Vers de nouveaux modes constructifs 

En outre, les hausses de coûts actuelles, indépendantes de la réglementation, poussent à la sobriété dans l’usage des matériaux grâce à une optimisation des modes constructifs. Ainsi, moins de béton c’est à la fois moins cher et moins carboné. « Mais il reste des progrès à faire en termes de sobriété architecturale, observe encore le consultant. Jusqu’ici, on se contente trop souvent de changer de produits sans modifier les formes. » 

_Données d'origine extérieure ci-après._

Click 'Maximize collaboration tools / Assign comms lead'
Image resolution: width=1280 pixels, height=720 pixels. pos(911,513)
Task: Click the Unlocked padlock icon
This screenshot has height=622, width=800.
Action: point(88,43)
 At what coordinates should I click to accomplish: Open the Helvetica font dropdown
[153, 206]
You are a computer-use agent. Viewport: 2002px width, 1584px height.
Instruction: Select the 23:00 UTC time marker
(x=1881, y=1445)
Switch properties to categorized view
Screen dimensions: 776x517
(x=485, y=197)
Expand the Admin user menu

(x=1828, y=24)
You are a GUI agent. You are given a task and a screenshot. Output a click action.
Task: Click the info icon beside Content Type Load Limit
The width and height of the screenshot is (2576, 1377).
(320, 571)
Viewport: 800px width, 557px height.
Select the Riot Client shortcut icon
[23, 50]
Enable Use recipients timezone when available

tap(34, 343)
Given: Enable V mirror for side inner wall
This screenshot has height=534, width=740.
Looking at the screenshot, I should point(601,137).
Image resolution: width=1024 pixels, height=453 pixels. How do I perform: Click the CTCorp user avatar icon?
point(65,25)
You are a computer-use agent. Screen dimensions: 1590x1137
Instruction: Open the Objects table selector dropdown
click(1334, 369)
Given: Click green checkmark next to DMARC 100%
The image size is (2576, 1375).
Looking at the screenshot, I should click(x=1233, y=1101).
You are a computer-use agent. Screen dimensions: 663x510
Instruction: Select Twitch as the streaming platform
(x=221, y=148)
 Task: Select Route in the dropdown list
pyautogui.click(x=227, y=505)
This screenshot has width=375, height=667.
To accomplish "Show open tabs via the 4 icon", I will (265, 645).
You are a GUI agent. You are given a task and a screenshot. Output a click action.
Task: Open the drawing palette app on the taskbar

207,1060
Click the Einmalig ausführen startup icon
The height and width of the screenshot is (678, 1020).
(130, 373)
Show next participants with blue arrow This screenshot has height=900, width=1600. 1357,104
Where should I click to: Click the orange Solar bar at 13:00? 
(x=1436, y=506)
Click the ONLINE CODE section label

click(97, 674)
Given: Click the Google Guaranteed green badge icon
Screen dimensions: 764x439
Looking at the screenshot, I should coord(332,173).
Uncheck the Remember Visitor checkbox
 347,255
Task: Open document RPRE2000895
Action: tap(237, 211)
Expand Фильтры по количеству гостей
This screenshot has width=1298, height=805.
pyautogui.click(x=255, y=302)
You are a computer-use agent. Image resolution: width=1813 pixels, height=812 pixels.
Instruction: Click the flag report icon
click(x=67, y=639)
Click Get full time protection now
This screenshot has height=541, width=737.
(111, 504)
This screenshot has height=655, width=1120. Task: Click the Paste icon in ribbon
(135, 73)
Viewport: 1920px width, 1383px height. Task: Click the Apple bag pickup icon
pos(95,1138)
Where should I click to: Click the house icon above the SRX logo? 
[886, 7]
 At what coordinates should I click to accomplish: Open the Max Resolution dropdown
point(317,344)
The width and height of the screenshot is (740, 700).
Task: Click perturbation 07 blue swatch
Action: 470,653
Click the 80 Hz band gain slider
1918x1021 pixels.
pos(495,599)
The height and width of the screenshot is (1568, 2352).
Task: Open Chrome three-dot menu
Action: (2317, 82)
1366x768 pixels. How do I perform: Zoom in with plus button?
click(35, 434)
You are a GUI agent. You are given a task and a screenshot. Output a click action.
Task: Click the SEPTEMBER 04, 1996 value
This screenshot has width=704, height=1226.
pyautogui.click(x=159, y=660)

Or, pour respecter la cible de 2028, prévient-il, « il faudra modifier les modes constructifs, utiliser beaucoup plus de bois, notamment en façade ». Tout le cadre de l’urbain et les documents d’urbanismes devront évoluer, car les collectivités ne sont pas prêtes à des matériaux qui vieillissent différemment.  

En 2031, enfin, il faudra jouer sur tous les tableaux. D’ici-là, des produits moins carbonés seront disponibles, dont du béton
bas-carbone sur lequel planchent les cimentiers. « 
Cette trajectoire par étapes laisse au secteur de la construction, qui a peu évolué depuis des décennies, le temps de se préparer », confie Rodrigue Leclech. « Mais avec le ZAN (zéro artificialisation nette) et de nombreux bâtiments existants mal occupés, le vrai sujet, c’est la rénovation », conclut-il.